- Instructions to follow:
Rewrite the material below with "Identify the location of" swapped for "Point out the position of" everywhere it appears, keeping everything else the same and omitting the pictures.

• • • • •

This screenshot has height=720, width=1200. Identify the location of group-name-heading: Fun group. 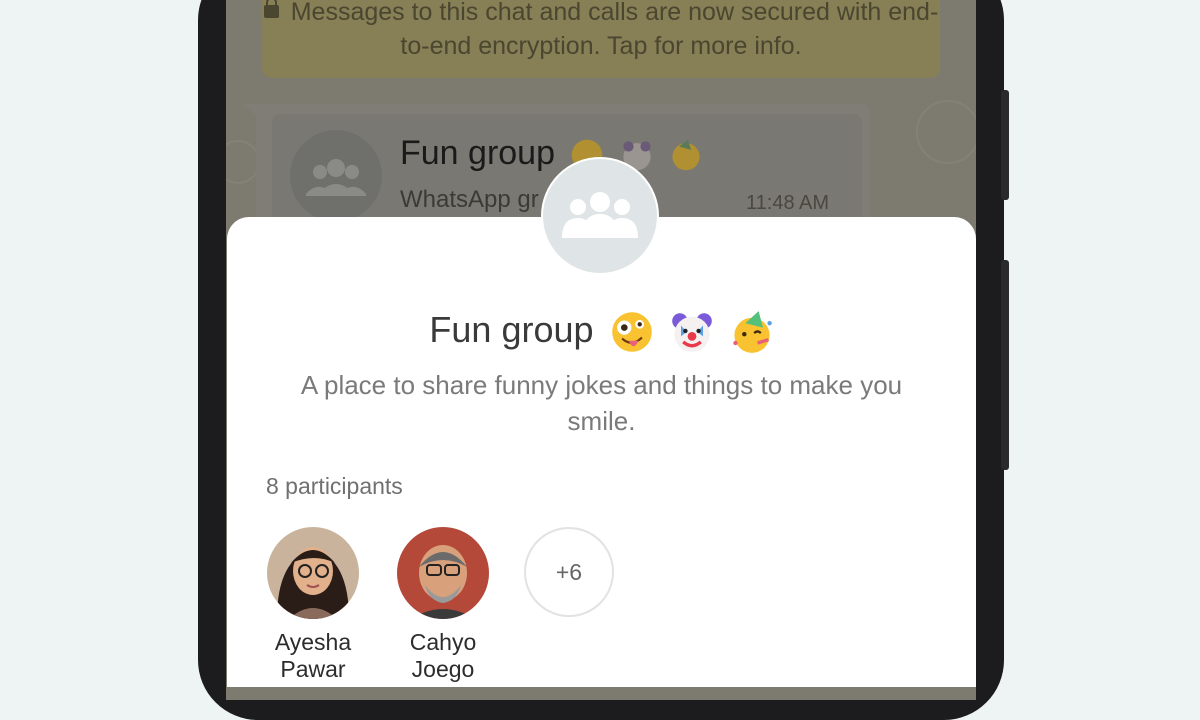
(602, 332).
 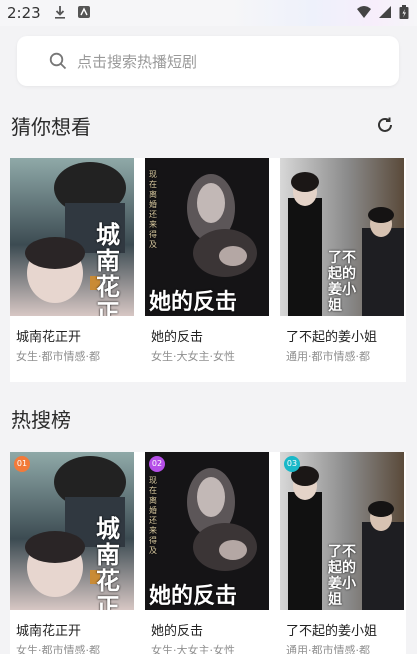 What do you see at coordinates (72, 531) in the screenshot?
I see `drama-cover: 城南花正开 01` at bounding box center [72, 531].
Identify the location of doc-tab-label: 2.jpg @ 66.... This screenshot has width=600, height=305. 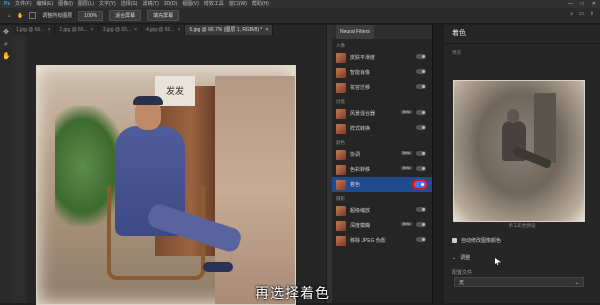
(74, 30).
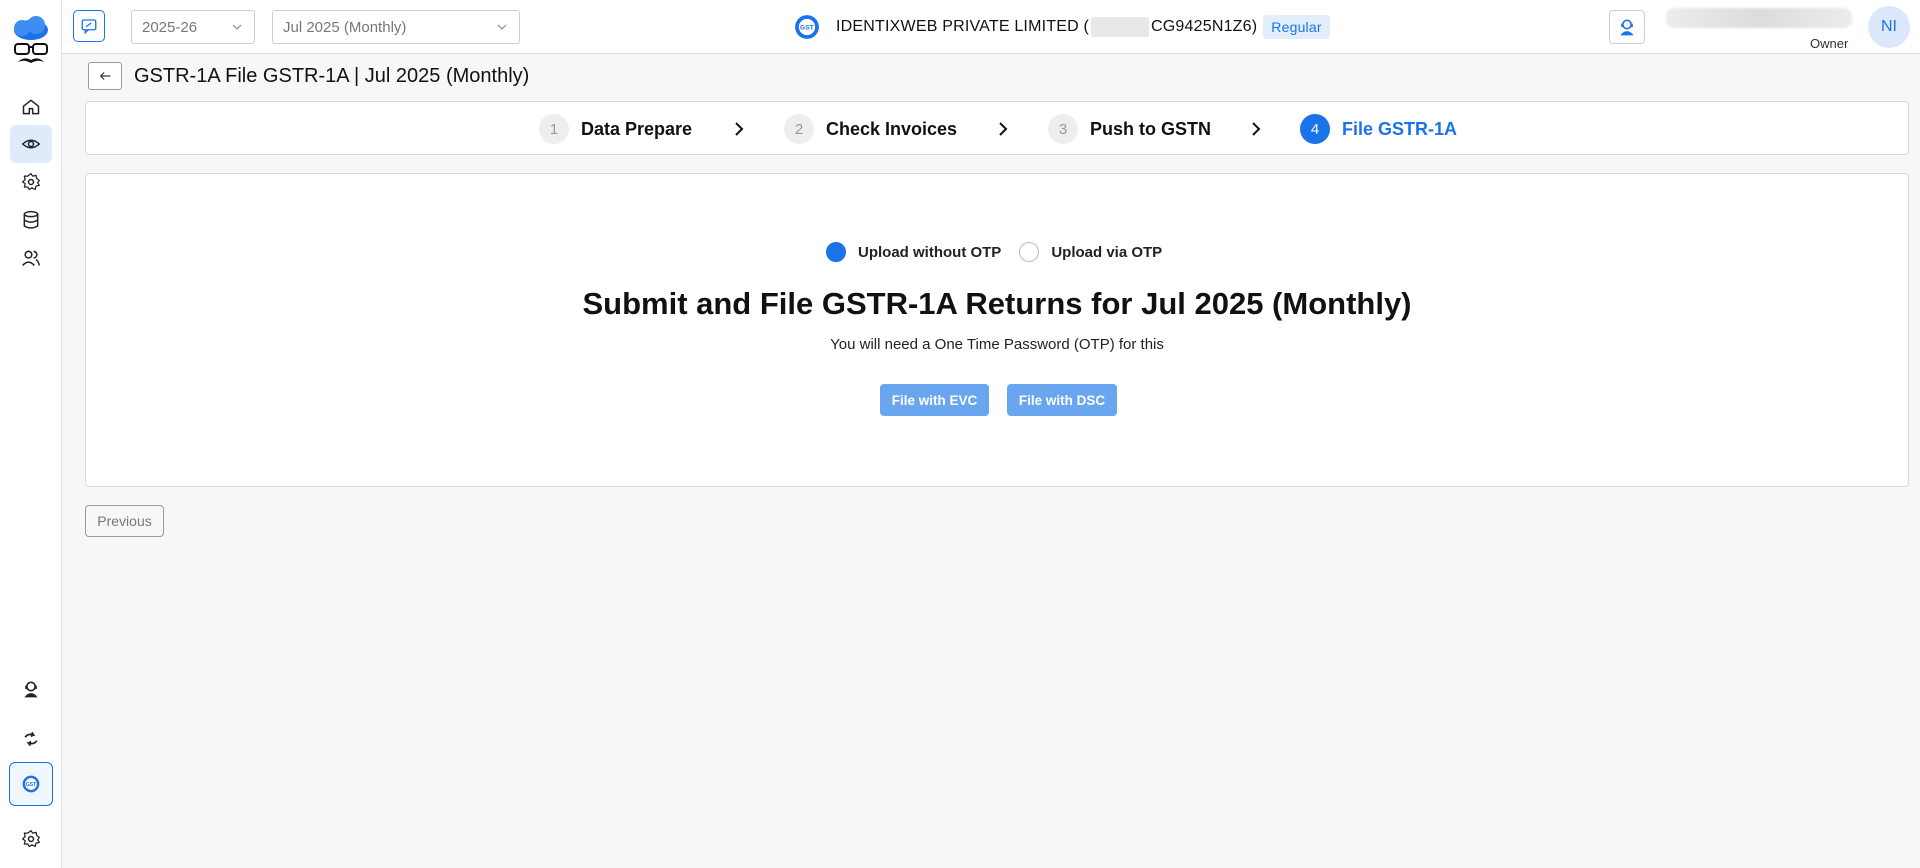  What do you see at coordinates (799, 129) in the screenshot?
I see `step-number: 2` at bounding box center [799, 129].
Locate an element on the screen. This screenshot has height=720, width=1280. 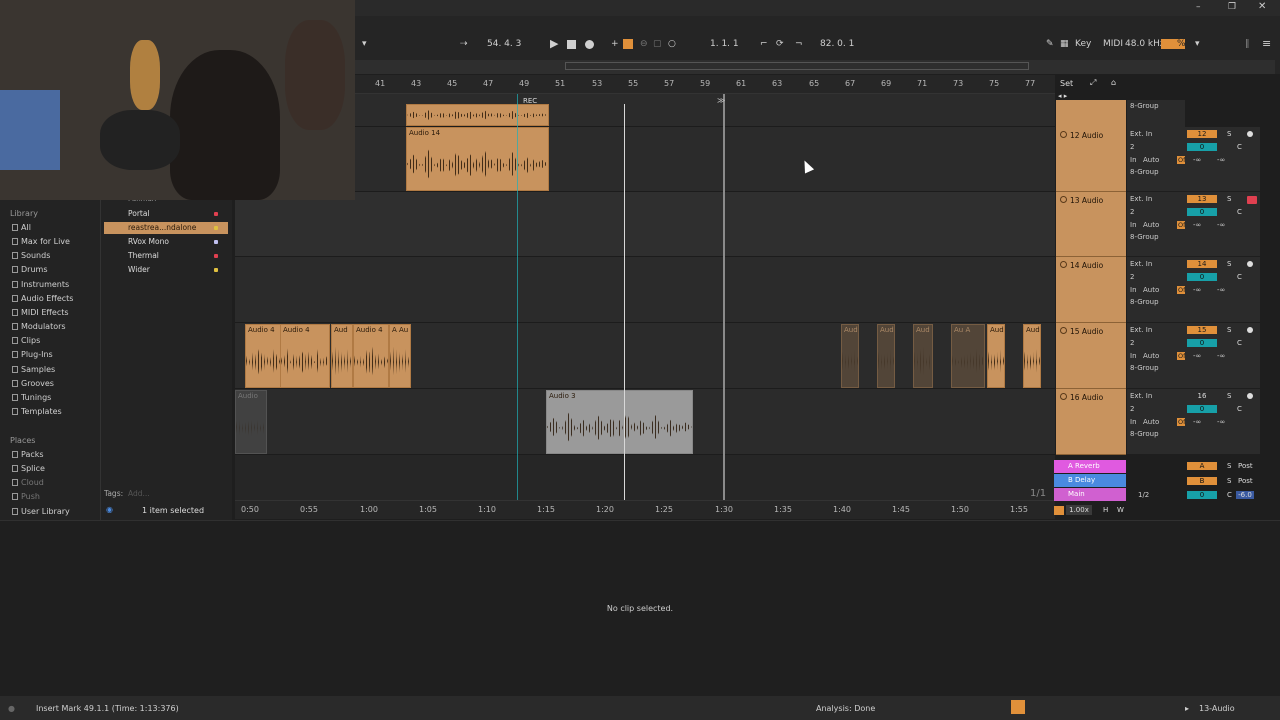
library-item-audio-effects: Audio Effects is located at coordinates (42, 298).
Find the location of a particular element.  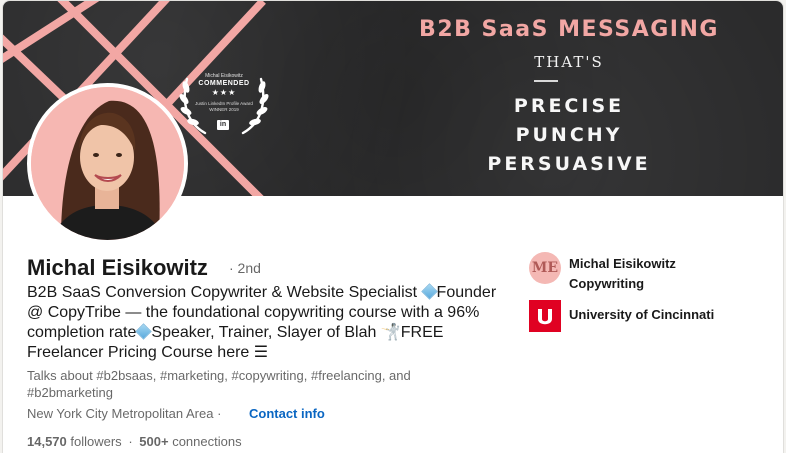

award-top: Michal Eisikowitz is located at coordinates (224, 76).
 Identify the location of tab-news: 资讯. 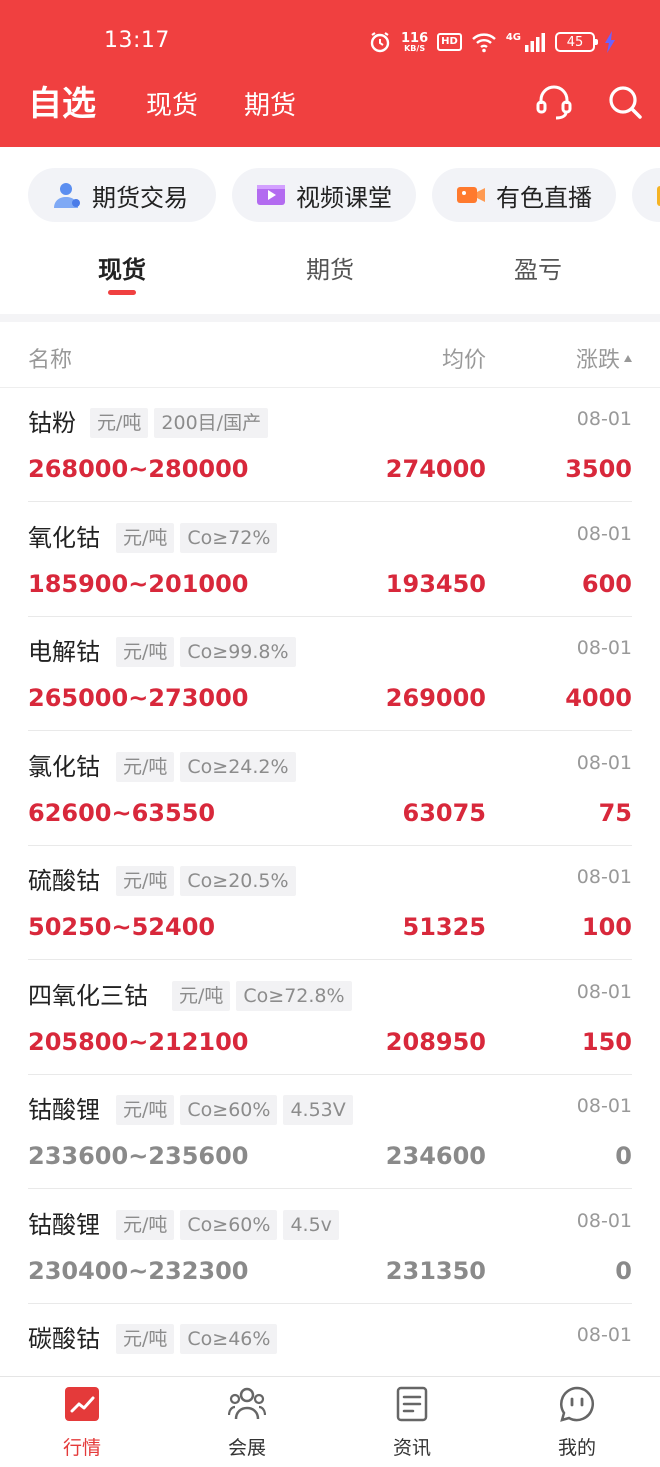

• • • • •

- Result of this exercise:
This screenshot has height=720, width=1200. Point out the position of group-name-heading: Fun group. 
(602, 332).
  What do you see at coordinates (72, 531) in the screenshot?
I see `drama-cover: 城南花正开 01` at bounding box center [72, 531].
Point out the position of doc-tab-label: 2.jpg @ 66.... This screenshot has width=600, height=305. 
(74, 30).
  What do you see at coordinates (799, 129) in the screenshot?
I see `step-number: 2` at bounding box center [799, 129].
Locate an element on the screen. This screenshot has height=720, width=1280. 
library-item-audio-effects: Audio Effects is located at coordinates (42, 298).
Find the location of a particular element.  

award-top: Michal Eisikowitz is located at coordinates (224, 76).
 Point out the position of tab-news: 资讯. 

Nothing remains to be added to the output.